Big-data projects often expect a certain level of technical infrastructure on the part of prospective users. And they make assumptions about how people will consume, query and manipulate the data.
These assumptions often don’t hold, says Sabina Leonelli, who teaches the philosophy and history of science at the University of Exeter, UK. “The idea that you’re creating platforms that are for universal use, that can be infinitely repurposed, fails in practice because it doesn’t take account of the fact that there may be groups around the world which are working under different conditions.”
Leonelli’s advice: consult organizations, such as the Research Data Alliance or the Committee on Data of the International Science Council, for feedback on your data standards and assumptions. And, where possible, consider “low-tech solutions”, she says. Can you develop a low-bandwidth version of a database, for instance, or release both low- and high-resolution images?

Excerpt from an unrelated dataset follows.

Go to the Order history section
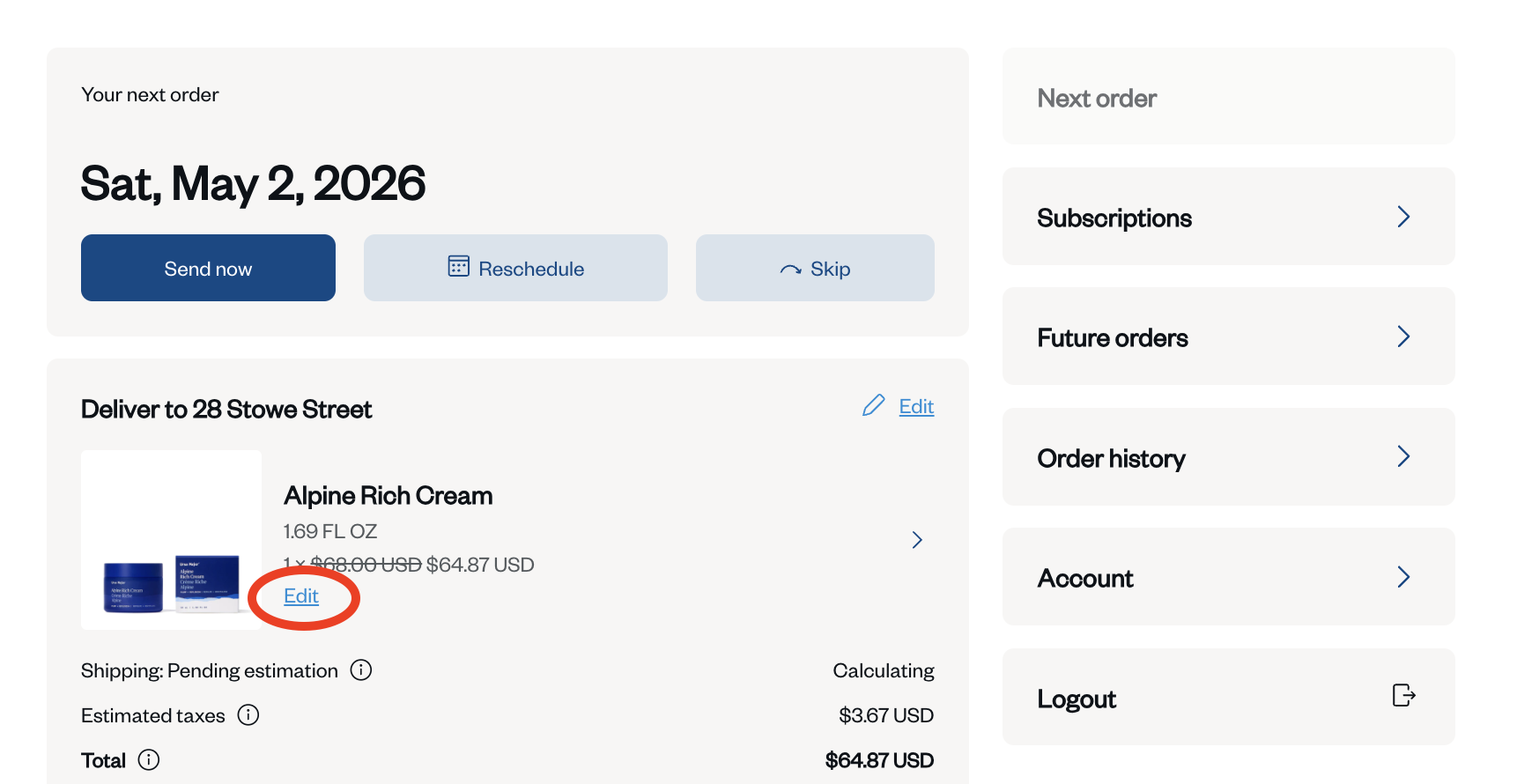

Fail to consider a range of requirements, says Leonelli, and the result will be a resource that only you and others like you can use. “You run the risk of producing a resource that doesn’t take any of those needs into account.”
Take the plunge
Open science, says Bledsoe, “is not an all-or-nothing game”; anything you can do adds value. “Even if you don’t know how to go all the way to zero-to-60 open science, zero-to-20 is also really good,” she says.
So, release your data — that gives data consumers more to analyse, and data providers more opportunities for collaboration.
It’s also scary, Supp admits: sharing means opening oneself to scrutiny. “There’s a certain level of vulnerability with that,” she says. “But that’s also how we get better.”